The symmetric group $S_n$ acts on graphs of n vertices by permuting the vertices. Determining whether two graphs are isomorphic is polynomial-time equivalent to computing a polynomial-size generating set for $Aut(G)$.

Reduction to the HSP over the symmetric group $S_n$ (where $n$ is the number of variables in the graph). The function $f$ is $f(p)=p(G)$ where $p$ is a permutation in $S_n$, and $p(G)$ is the permuted version of $G$. Then $f$ is constant on cosets of $Aut(G)$ and distinct on distinct cosets (note that the image of $f$ consists of all graphs isomorphic to $G$). Since the hidden subgroup is exactly $Aut(G)$, if we could solve this HSP then we would have the generating set for $Aut(G)$, which is all we need to solve GI (see above).

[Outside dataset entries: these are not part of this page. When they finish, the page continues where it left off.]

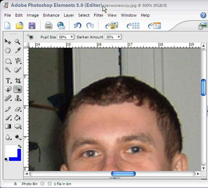Click the Save floppy disk icon
The height and width of the screenshot is (188, 208).
32,26
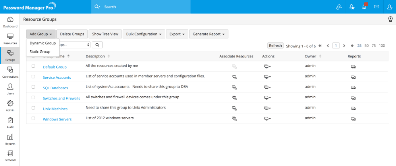Tick the checkbox for Service Accounts
The height and width of the screenshot is (166, 396).
pyautogui.click(x=33, y=77)
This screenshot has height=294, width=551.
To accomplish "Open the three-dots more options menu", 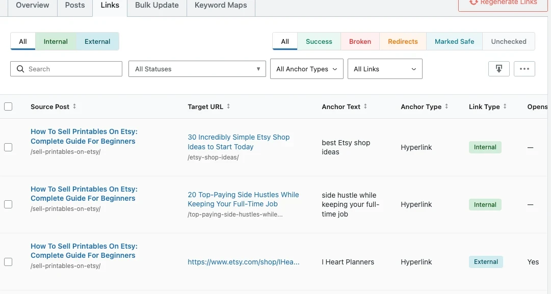I will click(x=524, y=69).
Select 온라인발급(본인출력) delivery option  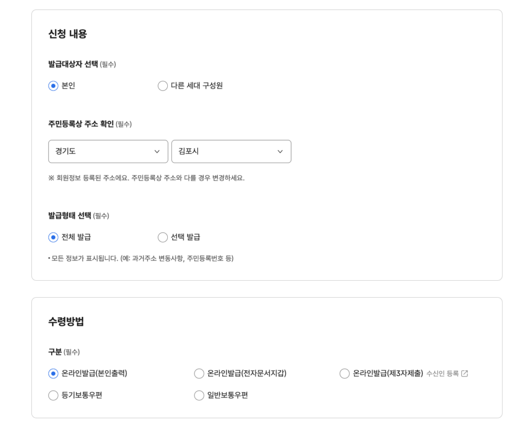(53, 373)
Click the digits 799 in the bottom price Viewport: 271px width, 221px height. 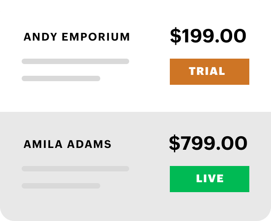197,143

Reduction to the HSP over $S_n \wr \mathbb{Z}/2\mathbb{Z}$. If we want to know if two graphs $G$ and $H$ on $n$ vertices are isomorphic, consider the graph $K$ which is the disjoint union of $G$ and $H$ on $2n$ vertices. Let $\mathbb{Z}/2\mathbb{Z}$ act on the vertices by swapping $i$ with $n+i$ for $i=1,...,n$. Either $Aut(K) = Aut(G) \times Aut(H)$ or $Aut(K) = (Aut(G) \times Aut(H)) semidirect \mathbb{Z}/2\mathbb{Z}$. As before, let $f(x)=x(K)$ where $x$ is now an element of $S_n \wr \mathbb{Z}/2\mathbb{Z}$ that acts on $K$ as described. The hidden subgroup associated to $f$ is exactly $Aut(K)$, as in the previous reduction. If we solve this HSP, we get a generating set for $Aut(K)$. It is then easy to check whether the generating set contains any element that swaps the copy of $G$ with the copy of $H$ inside $K$ (has nontrivial $\mathbb{Z}/2\mathbb{Z}$ component).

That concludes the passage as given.